Uma pesquisa realizada pelo Instituto de Estudos Sociais e Económicos (IESE), uma organização da sociedade civil, revela que a economia moçambicana já estava em “progressivo abrandamento rumo à recessão”, quando a pandemia da Covid-19 atingiu o nosso país, pelo que a doença de origem chinesa não pode ser apontada como a “causa primária” da crise económica do país.
A pesquisa, cujos resultados foram publicados no livro “Desafios para Moçambique 2021”, resulta da narrativa apresentada pelas instituições da Bretton Woods (Banco Mundial e Fundo Monetário Internacional – FMI), segundo a qual, a crise económica mundial de 2020 resultou exclusivamente da pandemia da Covid-19. Aliás, a narrativa é também secundada pelo Governo moçambicano, em todas as suas intervenções.
Entretanto, no caso de Moçambique, a pesquisa realizada pelo IESE contraria essa tese. Defende que, apesar da economia moçambicana ter experimentado uma taxa de crescimento do PIB negativa de -1,3%, em 2020, o facto não se deve ao grau de propagação da pandemia no país, mas “à combinação simultânea dos efeitos das medidas restritivas dos seus principais parceiros económicos, das medidas tomadas internamente, bem como da conjuntura económica em que se encontrava à chegada da pandemia”.

━━━━━━━━━━━━━━━━━━━━━━━━━━━━━━

Reproduza na íntegra, sem qualquer alteração, o excerto acima sobre a economia moçambicana e a pandemia da Covid-19.

Entradas de dados
━━━━━━━━━━━━━━━━━━━━━━━━━━━━━━

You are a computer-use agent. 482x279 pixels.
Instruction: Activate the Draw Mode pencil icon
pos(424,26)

━━━━━━━━━━━━━━━━━━━━━━━━━━━━━━

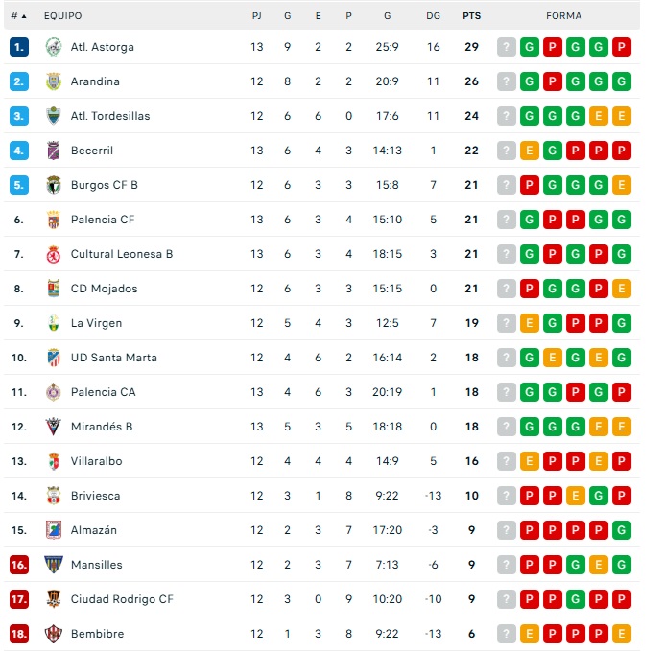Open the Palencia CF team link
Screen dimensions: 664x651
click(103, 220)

━━━━━━━━━━━━━━━━━━━━━━━━━━━━━━

Resposta esperada
Uma pesquisa realizada pelo Instituto de Estudos Sociais e Económicos (IESE), uma organização da sociedade civil, revela que a economia moçambicana já estava em “progressivo abrandamento rumo à recessão”, quando a pandemia da Covid-19 atingiu o nosso país, pelo que a doença de origem chinesa não pode ser apontada como a “causa primária” da crise económica do país.
A pesquisa, cujos resultados foram publicados no livro “Desafios para Moçambique 2021”, resulta da narrativa apresentada pelas instituições da Bretton Woods (Banco Mundial e Fundo Monetário Internacional – FMI), segundo a qual, a crise económica mundial de 2020 resultou exclusivamente da pandemia da Covid-19. Aliás, a narrativa é também secundada pelo Governo moçambicano, em todas as suas intervenções.
Entretanto, no caso de Moçambique, a pesquisa realizada pelo IESE contraria essa tese. Defende que, apesar da economia moçambicana ter experimentado uma taxa de crescimento do PIB negativa de -1,3%, em 2020, o facto não se deve ao grau de propagação da pandemia no país, mas “à combinação simultânea dos efeitos das medidas restritivas dos seus principais parceiros económicos, das medidas tomadas internamente, bem como da conjuntura económica em que se encontrava à chegada da pandemia”.